In all, ten "core platform services" areas are listed, including marketplaces, browsers, search engines, social networks, cloud services, and virtual assistants.
In other words, GAFAMs will no longer be able to require users to use certain software to use their services or to require developers to associate certain services. Also, a platform will no longer be able to favor its products or use data collected from vendors to compete with them.
The DSA is aimed at the same targets as the DMA and tends to regulate the same activities, namely the provision of internet access, marketplaces, and especially service platforms.
Unlike the latter, companies with less than 45 million users will be exempt from many of the obligations set out in the DSA.
Firstly, digital companies will have to appoint a legal representative located in one of the 27 EU countries.
From now on, platforms will have to be transparent, starting with content moderation. They will have to establish a complaints system that allows users whose accounts are suspended to challenge the decision.
Above all, the opacity behind advertising algorithms will have to be dispelled. Platforms will be obliged to present how they work and will have to offer a system that is not based on profiling. It should be noted that targeted advertising will be prohibited for minors.

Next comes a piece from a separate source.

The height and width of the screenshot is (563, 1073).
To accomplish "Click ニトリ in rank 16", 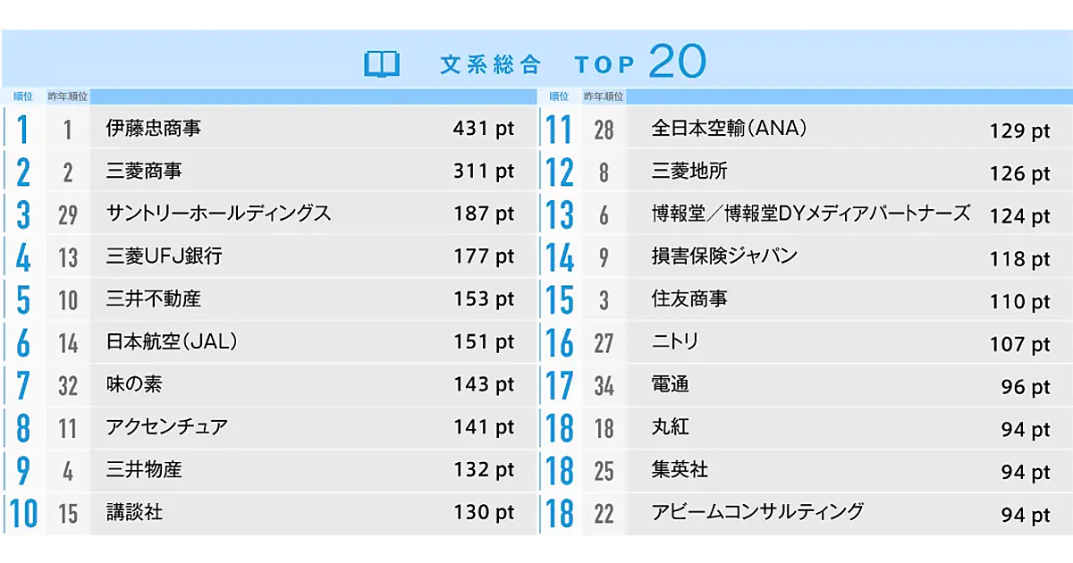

Finally, large platforms such as Meta (Facebook, Instagram), Amazon, or Google, will be obliged to carry out an audit at their own expense to "analyze the systemic risks they generate and to put in place a risk reduction analysis". This will result in a report that will identify and reduce risks relating to
- Dissemination of illegal content
- Adverse effects on fundamental rights
- Manipulation of their services with an impact on democratic processes and public security
- Negative effects on gender-based violence, on minors, and serious consequences on the physical or mental health of users
Through this text, the public authorities wish to combat the dissemination of false information. However, the verification of such information, known as fact-checking, requires rare skills and the processing capacity of a verification unit can be very limited when based on conventional models.

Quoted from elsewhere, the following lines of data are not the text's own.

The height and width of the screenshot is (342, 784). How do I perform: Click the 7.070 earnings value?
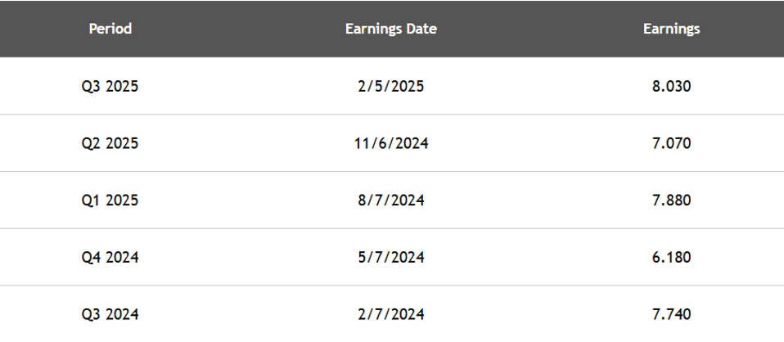(672, 143)
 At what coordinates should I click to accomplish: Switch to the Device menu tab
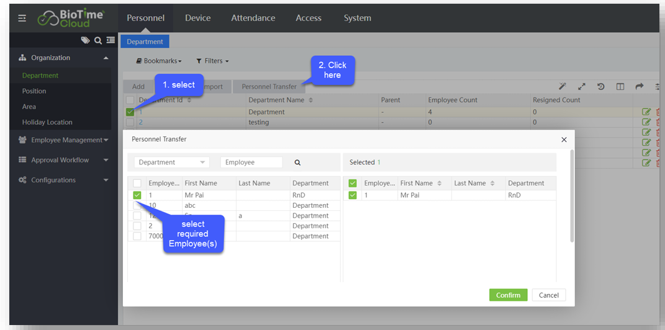point(197,18)
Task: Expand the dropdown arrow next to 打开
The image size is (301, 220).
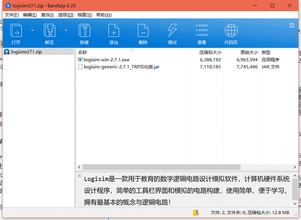Action: click(x=32, y=30)
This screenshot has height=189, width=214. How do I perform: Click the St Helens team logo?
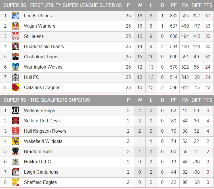15,36
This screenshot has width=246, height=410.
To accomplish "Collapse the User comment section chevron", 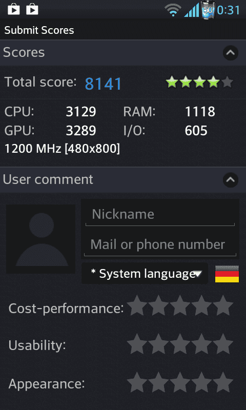I will pos(230,180).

However, faced with the constraint of compliance with legislation, what solutions will be deployed by the platforms? Will European institutions take a proactive stance on this issue?
Following the example of Buster.Ai, some players have taken up the subject and are banking on artificial intelligence to increase tenfold the capacity to process information and the accuracy of verdicts during verification.
After having regulated the collection and use of personal data through the GDPR, the European Union is going to apply two new texts which should establish a healthier competitive environment in which the user is no longer forced to use certain platforms for basic services (DMA) and then regulate the risks linked to the use of the latter through the DSA.
Compliance with the new legal obligations is a challenge for the GAFAMs as the efforts made will have to be communicated to the authorities. Also, the European Commission foresees heavy fines in case of non-compliance, which can go up to 6% of the global turnover of the offending group in the framework of the DSA and 10% in the framework of the DMA, with the possibility of going up to 20% and being excluded from the market in case of recidivism.
In the spirit of the antitrust laws, a company that commits three violations over eight years could fall under the yoke of an investigation and be obliged to divest one or more of its activities.
With 327,300 French people who have been victims of personal data theft since the beginning of 2022, will European regulations be sufficient to guarantee free competition between digital players and user security?